I always dreaded the day when it would be my turn to examine language papers. When finally I was asked to be part of the team giving the oral examinations, I knew I had to bite the bullet. That year, I met up with our lovely French lectrice once a week at lunch and we’d eat and chat. When I got the passages, I spent a weekend preparing them with a French friend. I spent more time revising than the students did, and I felt sure I was every bit as nervous as they were. In the end they went off okay, but it was an exhausting experience. And what would happen if I had to mark the dreaded Use of French papers another time? In retrospect, I see that I had very good language skills, but hang around Cambridge for any length of time, and you absorb the message by osmosis that perfection is the basic attainment. Language work didn’t come easily to me, and I lacked confidence very quickly when things weren’t easy.
So putting the books in a proper order on the shelves was oddly emotional. Was I now someone who didn’t have language skills? Would I let my French fade away over the years, as it is all too easy to do? Yet I was also aware how much I loved certain authors, how important many of those books were to me, how they had shaped my thoughts, my philosophy, my understanding of both narrative and life. There were books there that I had bought in preparation for future research projects. Would I ever write seriously about French literature again? Or teach it? I felt I couldn’t bear to let the books go, but I was conflicted inside, bumping up against insecurities I hadn’t had to negotiate in a long while.

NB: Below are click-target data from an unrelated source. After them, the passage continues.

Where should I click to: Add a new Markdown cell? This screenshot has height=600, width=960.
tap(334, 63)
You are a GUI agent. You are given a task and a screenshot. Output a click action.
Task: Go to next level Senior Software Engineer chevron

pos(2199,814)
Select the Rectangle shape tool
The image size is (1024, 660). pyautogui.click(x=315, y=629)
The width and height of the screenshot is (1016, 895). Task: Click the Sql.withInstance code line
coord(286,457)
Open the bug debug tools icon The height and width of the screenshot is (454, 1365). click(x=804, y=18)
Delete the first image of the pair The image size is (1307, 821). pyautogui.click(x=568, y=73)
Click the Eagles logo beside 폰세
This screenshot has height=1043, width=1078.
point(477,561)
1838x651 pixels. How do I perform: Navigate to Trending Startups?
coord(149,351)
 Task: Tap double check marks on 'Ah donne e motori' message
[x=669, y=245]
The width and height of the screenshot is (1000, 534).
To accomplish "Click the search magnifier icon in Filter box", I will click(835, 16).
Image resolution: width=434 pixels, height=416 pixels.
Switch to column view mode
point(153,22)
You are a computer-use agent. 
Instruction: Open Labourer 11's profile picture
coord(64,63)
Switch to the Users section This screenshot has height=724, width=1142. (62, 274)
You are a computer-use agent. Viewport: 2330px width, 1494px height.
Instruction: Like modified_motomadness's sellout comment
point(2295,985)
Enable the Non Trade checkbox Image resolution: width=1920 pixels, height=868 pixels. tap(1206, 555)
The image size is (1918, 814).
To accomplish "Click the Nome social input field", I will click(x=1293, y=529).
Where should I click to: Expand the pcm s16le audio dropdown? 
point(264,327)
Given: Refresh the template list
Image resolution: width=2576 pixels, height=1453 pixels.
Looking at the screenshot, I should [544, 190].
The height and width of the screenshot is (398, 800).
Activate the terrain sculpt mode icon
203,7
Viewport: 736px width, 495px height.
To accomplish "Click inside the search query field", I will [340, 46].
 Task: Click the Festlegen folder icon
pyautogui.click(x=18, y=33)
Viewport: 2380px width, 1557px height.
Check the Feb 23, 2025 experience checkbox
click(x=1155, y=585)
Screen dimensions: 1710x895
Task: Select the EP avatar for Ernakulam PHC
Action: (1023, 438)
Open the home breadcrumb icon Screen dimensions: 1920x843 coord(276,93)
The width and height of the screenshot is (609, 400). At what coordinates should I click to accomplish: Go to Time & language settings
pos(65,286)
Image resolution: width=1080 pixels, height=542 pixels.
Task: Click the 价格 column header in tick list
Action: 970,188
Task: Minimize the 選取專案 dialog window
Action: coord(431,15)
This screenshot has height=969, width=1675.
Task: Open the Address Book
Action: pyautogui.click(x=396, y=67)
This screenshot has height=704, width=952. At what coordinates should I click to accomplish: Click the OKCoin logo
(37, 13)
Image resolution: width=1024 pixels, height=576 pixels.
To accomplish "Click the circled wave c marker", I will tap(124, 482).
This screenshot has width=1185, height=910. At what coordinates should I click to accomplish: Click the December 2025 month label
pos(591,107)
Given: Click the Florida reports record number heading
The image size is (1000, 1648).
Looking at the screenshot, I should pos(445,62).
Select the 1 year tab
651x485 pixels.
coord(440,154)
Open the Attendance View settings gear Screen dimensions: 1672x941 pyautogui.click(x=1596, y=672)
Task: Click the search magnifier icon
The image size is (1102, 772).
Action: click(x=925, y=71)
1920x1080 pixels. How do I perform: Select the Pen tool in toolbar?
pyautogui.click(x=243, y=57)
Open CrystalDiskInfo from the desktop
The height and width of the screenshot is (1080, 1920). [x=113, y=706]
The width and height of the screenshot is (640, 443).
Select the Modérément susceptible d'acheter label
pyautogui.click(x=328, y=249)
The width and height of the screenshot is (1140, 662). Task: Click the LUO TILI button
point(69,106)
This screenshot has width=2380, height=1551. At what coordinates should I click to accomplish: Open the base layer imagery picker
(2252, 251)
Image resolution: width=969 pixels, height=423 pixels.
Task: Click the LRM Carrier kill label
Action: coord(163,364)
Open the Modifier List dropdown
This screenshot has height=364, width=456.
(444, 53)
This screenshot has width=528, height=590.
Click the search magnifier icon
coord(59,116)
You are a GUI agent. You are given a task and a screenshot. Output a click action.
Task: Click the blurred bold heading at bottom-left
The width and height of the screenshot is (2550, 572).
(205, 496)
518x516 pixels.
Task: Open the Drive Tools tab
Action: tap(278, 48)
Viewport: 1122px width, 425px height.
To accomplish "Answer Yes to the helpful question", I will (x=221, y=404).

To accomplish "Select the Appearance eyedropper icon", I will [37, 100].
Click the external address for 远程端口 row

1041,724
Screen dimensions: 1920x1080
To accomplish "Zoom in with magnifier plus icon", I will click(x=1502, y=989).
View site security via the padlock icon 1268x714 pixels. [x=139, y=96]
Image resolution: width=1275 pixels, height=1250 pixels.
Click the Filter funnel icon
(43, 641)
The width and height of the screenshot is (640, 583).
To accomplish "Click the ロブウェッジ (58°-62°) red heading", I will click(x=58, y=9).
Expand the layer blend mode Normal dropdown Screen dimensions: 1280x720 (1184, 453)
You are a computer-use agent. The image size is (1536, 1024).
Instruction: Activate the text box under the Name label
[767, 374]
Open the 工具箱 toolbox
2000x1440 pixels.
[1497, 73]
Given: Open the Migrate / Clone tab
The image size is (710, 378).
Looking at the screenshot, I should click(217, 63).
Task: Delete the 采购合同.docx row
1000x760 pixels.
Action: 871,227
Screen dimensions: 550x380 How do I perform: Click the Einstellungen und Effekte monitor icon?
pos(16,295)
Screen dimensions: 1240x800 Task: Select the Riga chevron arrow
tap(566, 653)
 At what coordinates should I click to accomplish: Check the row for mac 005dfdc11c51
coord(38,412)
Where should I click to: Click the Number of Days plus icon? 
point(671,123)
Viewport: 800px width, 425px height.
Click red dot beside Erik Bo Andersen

It is funny how those little disappointments we suffer over our perceived capabilities are peculiarly painful; they’re the emotional equivalent of mouth ulcers, a disproportionate infringement on our quality of life. Or, to put it simply, we are very, very tender when it comes to questions of our value. It hurts to think we can’t do things, aren’t competent, can’t master a skill. But when you look at it close up, what really hurts is having a sense of self-worth composed from external judgments alone, or a sense of competence based on (generally unfair) comparisons of ourselves with other people. In many ways I am free now to enjoy French in a way I haven’t ever been able to before. Finally, no one is judging me. And yet, the sense of insecurity lingers and feels weightier than the possibilities opening up ahead. The old external markers of value are stubborn and refuse to budge.
This is why I’ve spent my teaching life trying to persuade the students, against the odds, that the only important experience is the pleasure that arises from working with a book alone in a room, teasing out its meaning, or even in a group seminar, working together and feeling the holding, comforting power of solidarity and shared purpose. That’s learning, that’s education, and it’s an infinite, ongoing process, with good days and bad days, mistakes and revelations. I’m keeping my French books, and on a day with a bit more defiant courage, I’ll pick one up and remember all over again that my unjust sense of ‘not being very good at this’ will melt away in the face of the genuine pleasure of reading the book in my hands.